Ich würde es nochmal tun. Ich habe meine Entscheidung an keinem Tag bereut. Und das obwohl ich anfangs doch viel mit den Auflagen zu kämpfen hatte. Ich sehe es ein, dass bestimmte Voraussetzungen erfüllt werden müssen. Jedoch habe ich gemerkt, dass die UFA als Vorbetreiber des Kinos unter diesen Vorschriften nicht zu leiden hatte.

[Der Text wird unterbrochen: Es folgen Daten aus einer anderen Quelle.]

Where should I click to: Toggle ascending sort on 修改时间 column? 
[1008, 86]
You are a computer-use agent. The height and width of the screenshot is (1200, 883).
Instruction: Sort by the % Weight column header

Was wünschen Sie sich für die Zukunft des OLi-Kinos?
Ich bin ja jetzt 70. Für die Zukunft wünsche ich mir, dass das OLi einmal von einer jungen Truppe übernommen wird. Falls jemand das wirtschaftliche Risiko nicht eingehen möchte, könnte er oder sie zumindest die Programmgestaltung übernehmen. Wenn ich das in den nächsten fünf bis zehn Jahren hinbekäme, würde mich das sehr freuen. Irgendwann kann ich das ja nicht mehr machen. Es wäre sehr bitter, wenn das Gebäude nach mir dann doch zu einem Supermarkt werden würde.

Dezember 2016
Interview aus INTER.VISTA 3

 

Vista.Schon?
Prof. Dr. Wolfgang Heckmann, wurde 1946 in Schernebeck in der Nähe von Stendal geboren. Kurz nach seiner Geburt zogen seine Eltern mit ihm nach West-Deutschland. 25 Jahre seines Lebens verbrachte er in Berlin. Dort war er Drogenbeauftragter des Landes Berlin und stellvertretender Direktor des AIDS-Zentrums. Nach einer Anstellung bei der WHO in Kopenhagen zog es ihn wieder nach Sachsen-Anhalt. 1992 wurde er Professor für Sozialpsychologie an der Hochschule Magdeburg- Stendal. 2003 kaufte er das leerstehende OLi-Kino in Stadtfeld, was er seitdem mit Ines Möhring betreibt. Als Hobbykoch bereitet er in seiner Freizeit gern italienische oder französische Gerichte zu. Sein Lieblingsort in Magdeburg ist der Hochschulcampus. Die Stadt beschreibt er als »eine spröde Geliebte, die einem bei genauerem Kennenlernen viel Freude bereitet«.